Back to Professor Anderson’s suggestion of a sort of alternative conspiracy theory. A paper in the journal Global Environmental Change potentially provides some depth to this (write up without paywall at Skeptical Science). Contrary to the oft-made criticism that climate scientists are alarmist, they argue that many seemed to err on the side of least drama. The researchers stress that restraint is a community norm in science, leading many scientists to be cautious, understated and moderate in their public statements. They also recount ways in which there may have been an extra “chill” exerted on climate scientists due to dogged actions from sceptics. As the paper concludes, in attempting to avoid drama, the scientific community may actually be biasing their own work in a way.

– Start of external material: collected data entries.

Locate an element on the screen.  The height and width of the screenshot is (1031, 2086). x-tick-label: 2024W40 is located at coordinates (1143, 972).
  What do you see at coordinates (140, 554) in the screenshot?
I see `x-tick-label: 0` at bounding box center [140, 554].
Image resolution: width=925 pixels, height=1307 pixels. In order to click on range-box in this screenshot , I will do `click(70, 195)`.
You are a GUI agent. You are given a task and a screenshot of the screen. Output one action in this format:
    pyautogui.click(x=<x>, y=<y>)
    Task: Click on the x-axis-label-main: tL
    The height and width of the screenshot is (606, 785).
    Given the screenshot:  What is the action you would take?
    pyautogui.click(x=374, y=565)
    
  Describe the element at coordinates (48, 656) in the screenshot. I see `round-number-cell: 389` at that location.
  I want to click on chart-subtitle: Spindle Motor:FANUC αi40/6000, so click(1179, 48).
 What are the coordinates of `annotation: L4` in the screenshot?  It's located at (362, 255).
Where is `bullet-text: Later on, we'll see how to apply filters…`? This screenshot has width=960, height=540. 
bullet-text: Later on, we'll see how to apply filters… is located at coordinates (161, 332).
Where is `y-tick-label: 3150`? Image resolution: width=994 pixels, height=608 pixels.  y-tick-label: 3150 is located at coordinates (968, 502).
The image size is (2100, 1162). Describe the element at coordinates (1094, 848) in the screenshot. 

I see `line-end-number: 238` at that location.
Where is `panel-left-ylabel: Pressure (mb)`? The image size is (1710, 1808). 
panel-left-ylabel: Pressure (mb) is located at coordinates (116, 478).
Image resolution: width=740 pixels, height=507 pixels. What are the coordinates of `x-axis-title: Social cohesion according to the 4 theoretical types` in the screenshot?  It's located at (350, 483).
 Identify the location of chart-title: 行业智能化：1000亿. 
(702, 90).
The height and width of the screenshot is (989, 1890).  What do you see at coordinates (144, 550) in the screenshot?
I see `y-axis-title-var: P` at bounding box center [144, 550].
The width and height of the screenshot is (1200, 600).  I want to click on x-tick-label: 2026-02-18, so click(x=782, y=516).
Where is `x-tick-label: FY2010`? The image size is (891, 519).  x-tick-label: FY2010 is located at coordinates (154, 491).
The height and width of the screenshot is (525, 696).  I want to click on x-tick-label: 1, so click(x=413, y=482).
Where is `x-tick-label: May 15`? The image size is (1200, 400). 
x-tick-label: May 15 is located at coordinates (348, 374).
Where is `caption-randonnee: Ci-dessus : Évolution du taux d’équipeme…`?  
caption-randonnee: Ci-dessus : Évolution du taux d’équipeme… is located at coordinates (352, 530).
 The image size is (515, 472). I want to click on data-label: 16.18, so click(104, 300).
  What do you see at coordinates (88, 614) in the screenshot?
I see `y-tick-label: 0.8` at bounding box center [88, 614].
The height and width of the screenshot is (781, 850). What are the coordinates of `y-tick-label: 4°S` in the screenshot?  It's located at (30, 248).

Roger Pielke Jr reviewed this paper rather unfavorably, laughing at its faux-science approach of referring to “erring on the side of least drama” as “ESLD”, like it’s a disease, chemical or something similarly intricate. Moreover, Pielke argues their methodology for proving that scientists were under-dramatising was less than robust. I agree with much of Pielke’s critique, but I don’t think this issue is easy to garner evidence on, and I don’t think Pielke has any robust evidence it is not happening either. Considering what scientists such as Anderson (and others mentioned in that paper, notably James Hason) have to say, I think it’s worth studying further.
Anderson and the people behind the “erring on the side of least drama” paper might well be wrong, but I think it’s worth asking more questions here. Scepticism about the workings of science is a good thing, as long as it’s not lazy or driven unreflexively by ideology. As philanthropist Jeremy Grantham wrote in Nature last year, overstatement may well often be very dangerous, especially for scientific careers, but when it comes to climate change understatement is even riskier, even unethical.